The inclination of human beings for their own habits is so great that they persist, even against the evidence, to look at things always in the same manner.
This is why botanists, accustomed to observe the sexual organs of a large number of plants, want all plants, without exception, to have similar organs.
Consequently, several of them have made every imaginable effort, with respect to the plants cryptogames or agames, to discover stamens and pistils. And they have preferred to attribute to the plants arbitrarily and without proof functions to those parts whose use they did not know rather than to recognize that nature knows how to reach the same goal by different means.
We were persuaded that every reproductive body is a seed or an egg, that is, a body which, in order to be reproductive, needs to undergo the influence of sexual fertilization.
This made Linnaeus state: Omne vivum ex ovo [All living things are from the egg].
But plants and animals which regenerate themselves solely by bodies which are neither seed nor eggs.
- And so they do not need sexual fertilization.
Thus, these bodies are shaped differently and develop in a different manner.
Every reproductive corpuscle, whether plant or animal, which, without breaking through any enclosing material, grows longer and larger and become a plant or animal similar to the one which it came from is neither a seed nor an egg.
It does not undergo any fertilization or hatch after having started to grow.
Its formation has not required any sexual impregnation.
Thus it does not contain an embryo enclosed in layers which must be broken through, as in the seed or the egg.
Now, follow attentively the developments of the reproductive corpuscles of algae, fungi, and so on, and you will see that these corpuscles only grow longer and larger so as to take on imperceptibly the form of the plant from which they issued forth.
They do no break through any enclosing material, as does the embryo of the seed or the one that contains the egg.
Similarly, if you follow the gemma or bud of a polyp, like the hydra, you will be convinced that this reproductive body only grows longer and larger.
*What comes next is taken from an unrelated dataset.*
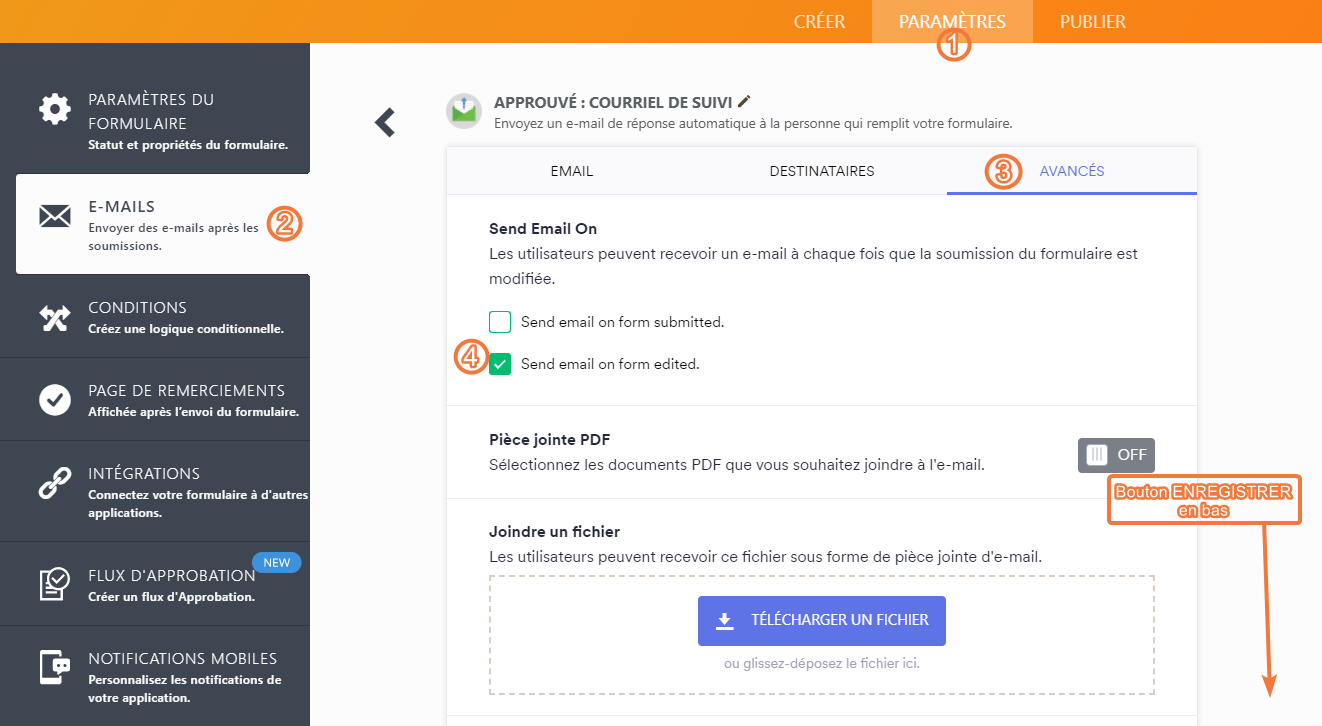
Task: Open the DESTINATAIRES tab
Action: pos(822,171)
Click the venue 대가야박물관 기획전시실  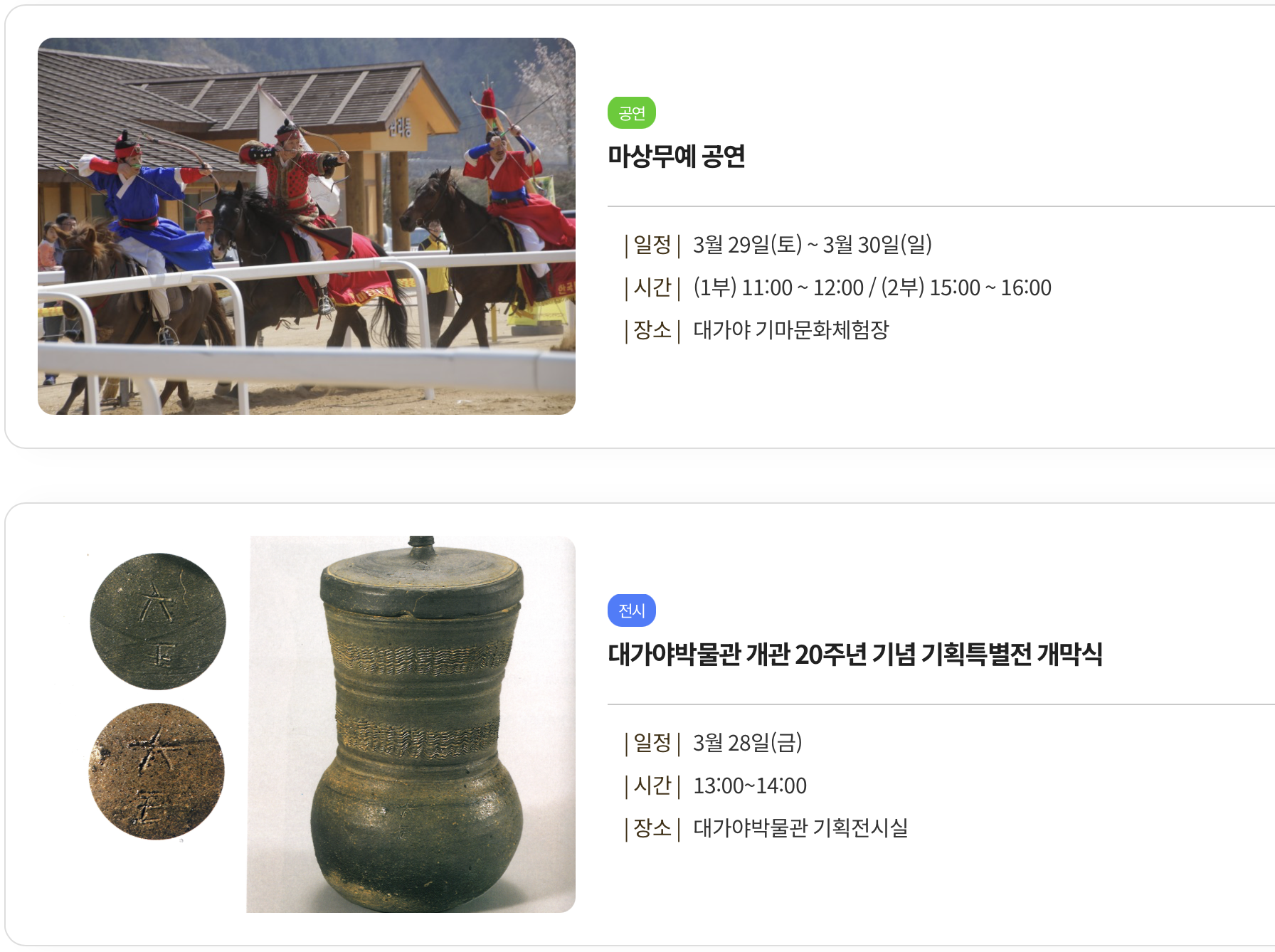[800, 828]
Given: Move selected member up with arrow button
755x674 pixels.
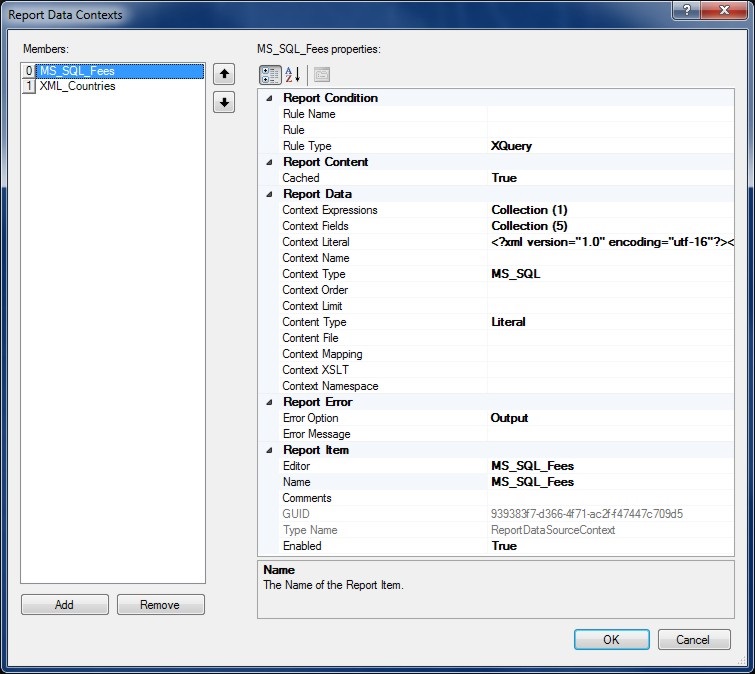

It does not break through any exterior covering that it does not hatch like a chicken or a silk worm coming from an egg.
Thus, all reproduction does not happen by sexual fertilization.
Where there is no sexual fertilization, there is no true sexual organ.
The 4 classes after the insects do not follow any organ of fertilization.
At this point in the animal chain, sexual reproduction ceases.
Disappearance of the Eyes
The eyes started to be absent in a section of the:
- mollusks
- cirrhipedes
- most of the annelids.
They are found again in a very imperfect condition in:
- crustaceans
- arachnids
- insects
They do not reappear after the insects in any animal.
At this point also, the head totally ceases to exist.
The bulge in the forward extremity of some worms, like the Taenia, is caused by the arrangement of their suckers.
- It is neither the seat of a brain nor of organs of hearing, sight, etc.
- All these organs are lacking in the animals of the classes which follow.
- The swelling cannot be considered a true head.
At this stage of the animal scale, the degradation in organic structure becomes extremely rapid.
It makes one look ahead to the greatest simplification in the organic structure of animals.